======== EXTRAIT DU TEXTE ========
« Maman, il m’a tapé ! », « Mais c’est elle qui m’a tapé la première ! »
Une des conférences les plus appréciées lors du séminaire sur la pédiatrie et la parentalité a été celle sur la rivalité fraternelle. Tout parent de deux enfants ou plus comprend les enjeux qui peuvent surgir dans les relations entre frères et sœurs, et comment la jalousie, la concurrence et les chamailleries peuvent rendre tout le monde fou ! Comment faire pour gérer ces dynamiques et mettre en place un meilleur environnement familial ? Une spécialiste de la parentalité, Marie Marchand* nous parle de la rivalité fraternelle.
Propos recueillis par Amélie Dionne-Charest
Trait d’Union : Quels sont les avantages à avoir un frère ou une sœur ?
Marie Marchand : Il existe de nombreux avantages à avoir des frères et sœurs. J’ai posé la question à mes trois enfants qui sont maintenant de jeunes adultes et, selon eux, un frère ou une sœur vous apprend à :
- partager,
- négocier,
- résoudre les conflits,
- faire preuve de bienveillance,
- aimer,
- être un ami et découvrir ce qu’est un ami,
- coopérer,
- faire des compromis,
- se réconcilier,
- prendre soin les uns des autres,
- maintenir une relation sur le long terme.
======== DONNÉES SOURCES ========
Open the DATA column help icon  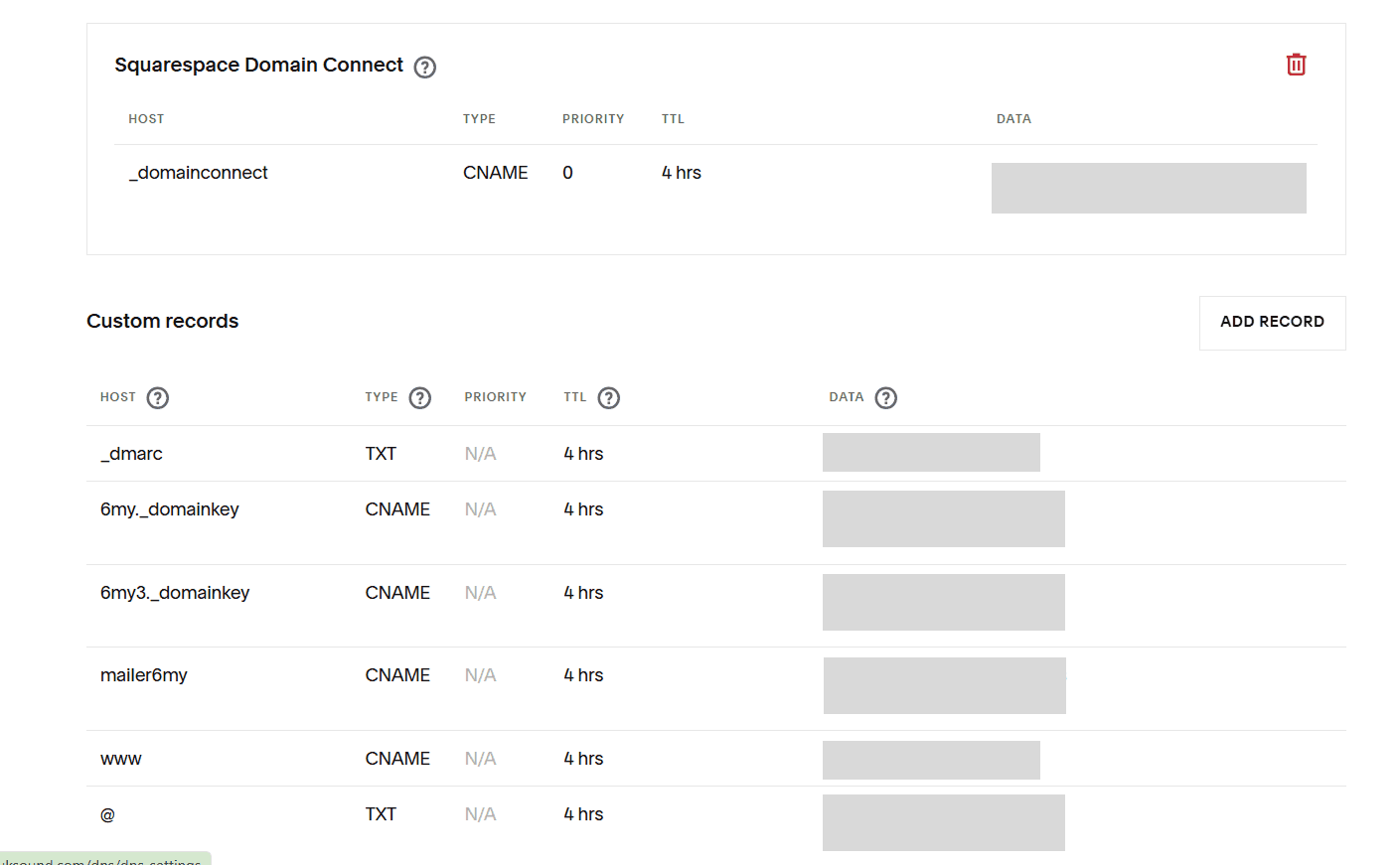[x=886, y=398]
========
§ **CONSIGNES**
1 – Pour chaque affirmation, dites si elle s’accorde avec le texte sur la rivalité fraternelle, en citant les mots qui tranchent. (a) Marie Marchand a interrogé ses trois enfants, aujourd’hui jeunes adultes. (b) La conférence sur la rivalité fraternelle a été la moins appréciée du séminaire. (c) D’après les enfants de Marie Marchand, un frère ou une sœur apprend à se réconcilier.
2 – Poursuivez le texte sur la rivalité fraternelle après sa dernière phrase.

§ **RÉPONSES ATTENDUES**
1 –
(a) Oui : « J’ai posé la question à mes trois enfants qui sont maintenant de jeunes adultes ».
(b) Non : « Une des conférences les plus appréciées lors du séminaire sur la pédiatrie et la parentalité a été celle sur la rivalité fraternelle ».
(c) Oui : « se réconcilier ».

2 –
Et bien sûr, un frère ou une sœur vous permet d’avoir quelqu’un avec qui jouer, passer du temps, ou même faire des bêtises !
En tant que parents, quels sont les facteurs auxquels nous devons prêter attention et qui contribuent à faire naître la jalousie, la compétition ou des tensions entre frères et sœurs ?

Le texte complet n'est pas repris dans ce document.